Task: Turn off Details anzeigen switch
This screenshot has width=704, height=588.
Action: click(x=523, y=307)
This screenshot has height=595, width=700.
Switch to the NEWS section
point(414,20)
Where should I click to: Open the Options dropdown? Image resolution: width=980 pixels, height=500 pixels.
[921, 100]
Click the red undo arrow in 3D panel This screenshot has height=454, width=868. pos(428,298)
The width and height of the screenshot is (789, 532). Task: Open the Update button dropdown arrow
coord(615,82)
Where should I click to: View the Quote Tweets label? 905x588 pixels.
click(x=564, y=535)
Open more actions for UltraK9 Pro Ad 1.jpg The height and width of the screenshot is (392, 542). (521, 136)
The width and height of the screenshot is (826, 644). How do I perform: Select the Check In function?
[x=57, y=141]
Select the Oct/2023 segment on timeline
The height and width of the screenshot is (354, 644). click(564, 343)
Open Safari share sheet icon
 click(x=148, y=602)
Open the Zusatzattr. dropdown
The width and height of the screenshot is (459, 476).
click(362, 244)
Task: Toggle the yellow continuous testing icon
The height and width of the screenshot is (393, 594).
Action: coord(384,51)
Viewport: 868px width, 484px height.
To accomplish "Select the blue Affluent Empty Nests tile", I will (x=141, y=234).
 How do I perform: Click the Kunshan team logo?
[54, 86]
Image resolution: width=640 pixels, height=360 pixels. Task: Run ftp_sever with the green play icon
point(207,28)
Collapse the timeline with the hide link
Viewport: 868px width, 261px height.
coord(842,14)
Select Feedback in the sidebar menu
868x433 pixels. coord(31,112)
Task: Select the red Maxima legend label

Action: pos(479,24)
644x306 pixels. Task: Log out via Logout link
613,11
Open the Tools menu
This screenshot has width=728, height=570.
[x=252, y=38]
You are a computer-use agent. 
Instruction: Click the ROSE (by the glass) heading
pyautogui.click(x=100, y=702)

TASK TO CARRY OUT:
Please transcribe all of the entries precisely.

RESULT FOR THIS TASK:
Task: Turn off Details anzeigen switch
This screenshot has width=704, height=588.
Action: click(x=523, y=307)
This screenshot has height=595, width=700.
Switch to the NEWS section
point(414,20)
Where should I click to: Open the Options dropdown? Image resolution: width=980 pixels, height=500 pixels.
[921, 100]
Click the red undo arrow in 3D panel This screenshot has height=454, width=868. pos(428,298)
The width and height of the screenshot is (789, 532). Task: Open the Update button dropdown arrow
coord(615,82)
Where should I click to: View the Quote Tweets label? 905x588 pixels.
click(x=564, y=535)
Open more actions for UltraK9 Pro Ad 1.jpg The height and width of the screenshot is (392, 542). (521, 136)
The width and height of the screenshot is (826, 644). How do I perform: Select the Check In function?
[x=57, y=141]
Select the Oct/2023 segment on timeline
The height and width of the screenshot is (354, 644). click(564, 343)
Open Safari share sheet icon
 click(x=148, y=602)
Open the Zusatzattr. dropdown
The width and height of the screenshot is (459, 476).
click(362, 244)
Task: Toggle the yellow continuous testing icon
The height and width of the screenshot is (393, 594).
Action: coord(384,51)
Viewport: 868px width, 484px height.
To accomplish "Select the blue Affluent Empty Nests tile", I will (x=141, y=234).
 How do I perform: Click the Kunshan team logo?
[54, 86]
Image resolution: width=640 pixels, height=360 pixels. Task: Run ftp_sever with the green play icon
point(207,28)
Collapse the timeline with the hide link
Viewport: 868px width, 261px height.
coord(842,14)
Select Feedback in the sidebar menu
868x433 pixels. coord(31,112)
Task: Select the red Maxima legend label

Action: pos(479,24)
644x306 pixels. Task: Log out via Logout link
613,11
Open the Tools menu
This screenshot has width=728, height=570.
[x=252, y=38]
You are a computer-use agent. 
Instruction: Click the ROSE (by the glass) heading
pyautogui.click(x=100, y=702)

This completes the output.